Keluargaku termasuk keluarga yang mencoba selalu patuh terhadap Protokol COVID-19. Mulai dari sering mencuci tangan, menggunakan masker ketika berpergian, menjaga jarak aman, dan menjaga diri dari kerumunan. Bahkan, nenekku yang memiliki usaha perdagangan di Pasar Beringharjo pun sudah tidak pernah ke pasar lagi semenjak badai COVID-19 menghantam Indonesia pada Maret 2020.

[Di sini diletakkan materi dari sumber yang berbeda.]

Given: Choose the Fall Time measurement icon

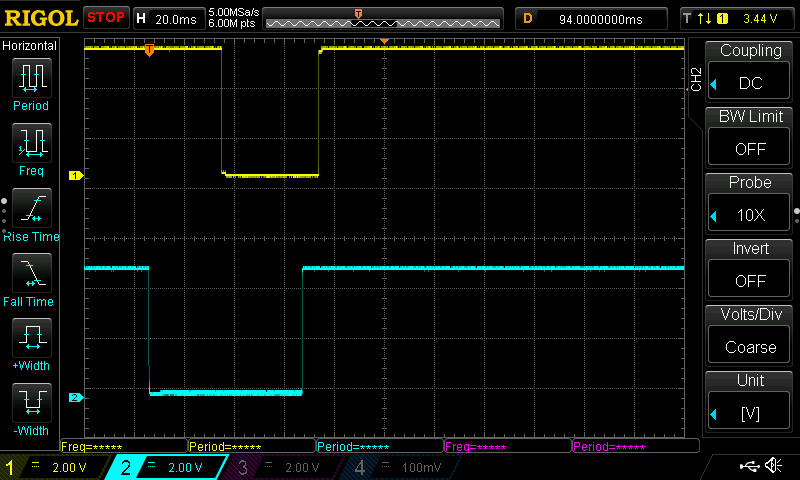Looking at the screenshot, I should 31,273.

Ibarat kata, keluargaku sudah sangat patuh terhadap protokol kesehatan yang telah dianjurkan oleh pemerintah. Namun, sepertinya virus tetaplah virus yang mungkin bisa hinggap dari mana ke mana saja. Entah bagaimana caranya, virus itu tetap berhasil lolos dan membuat keluarga kami positif Covid-19 dibuktikan daro hasil SWAB PCR Puskesmas Gedong Tengen.
Bermula dari Kakak Ipar perempuan yang mulai merasakan demam tinggi dan batuk di tanggal 16 Mei 2021. Demam di rasa di malam hari setelah beberapa aktivitas yang dilalui bersamaan dengan Perayaan Idul Fitri 1442H/2021 bersama keluarganya. Demam yang tinggi mencapai 38 derajat Celcius. Apa yang kita pikirkan awal? Kelelahan.
Karena aktivitas yang cukup padat pada beberapa hari sebelumnya, kami semua berpikir akibat dari kelelahan. Akhirnya, karena kakak memiliki kebiasaan jika sakit akan berpindah istirahan di rumah Ibundanya (mertua kakak kandung) maka di tanggal 17 Mei 2021 pagi mereka pun berpindah istirahat di rumah yang berbeda.
Di hari itu juga Kakak Ipar memeriksakan diri ke rumah sakit terdekat dengan hasil diagnosa : radang tenggorokan. Diagnosa yang sama seperti kebanyakan penderita COVID-19 lainnya. Namun, hari itu kami masih tidak berpikir macam-macam mengingat yang diharapkan saat itu juga adalah sembuh.
Malam harinya hal yang membuat kami khawatir mulai muncul. Di malam itu juga kakak kandung (suami) dan putrinya (keponakan) yang masih berusia 2 tahun mengalami gejala yang sama. Demam tinggi dan tidak enak badan.